By staff - NW Labor Press, December 14, 2016

The standoff at North Dakota’s Standing Rock Sioux Reservation — with Indian tribes and supporters on one side, and police and private security for the Dakota Access Pipeline on the other – also finds labor union members on both sides.

North America’s Building Trades Unions and the AFL-CIO have come out in favor of the project moving forward, because it’s a big source of union jobs. But other labor organizations have declared support for pipeline protesters, and in Oregon and Washington, a number of union members have traveled to Standing Rock to take part in the massive protest encampment — a nonviolent uprising that has united Indian tribes nationwide.
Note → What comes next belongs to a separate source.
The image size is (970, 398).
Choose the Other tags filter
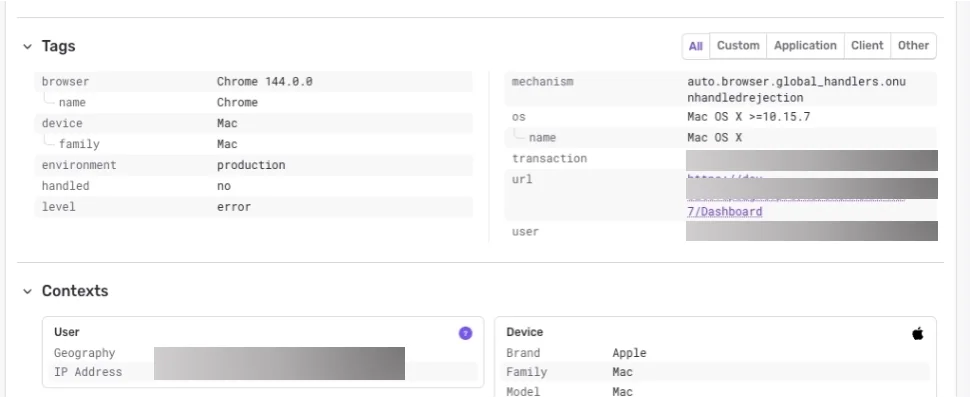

Roben White — a retired union painter and former president of Painters Local 10 — is one of them. White is of mixed Lakota Sioux and Cheyenne ancestry on his father’s side, and he’s an enrolled member of the Oglala Lakota tribe at the Pine Ridge Indian Reservation in South Dakota. He’s also a staunch unionist who says he was pained to see unions take a stand he disagrees with.

The Standing Rock Sioux object to the pipeline chiefly because of the potential risk to their water supply. When complete, the Dakota Access Pipeline would pump 470,000 barrels a day of light crude oil through a 30-inch-wide, 1,172-mile-long pipeline from the Bakken Oil Fields of northwestern North Dakota through South Dakota and Iowa to refining facilities in Illinois. The pipeline’s route was originally supposed to cross the Missouri River just upstream from Bismarck, North Dakota, but because of concerns that an oil spill could wreck the city’s water supply, the route was changed to cross just upstream from the Standing Rock Sioux Reservation. The pipeline would cross half a mile north of the reservation, 92 feet underneath the Standing Rock Sioux water supply — Lake Oahe, a reservoir formed by a Missouri River dam.

To protest that course, in April, members of the tribe established a “spiritual camp” on Army Corps of Engineers land along the banks of the Missouri river. By August, it had become the largest gathering of Native American tribes in more than a century. With protesters attempting to stop construction, North Dakota Gov. Jack Dalrymple declared a state of emergency Aug. 19. Private security contractors, joined by police reinforcements from six states, deployed in armored personnel carriers, and used rubber bullets, tear gas grenades, pepper spray, and sound cannons against unarmed protesters. On Sept. 3, security guards attacked nonviolent protesters with pepper mace and dogs.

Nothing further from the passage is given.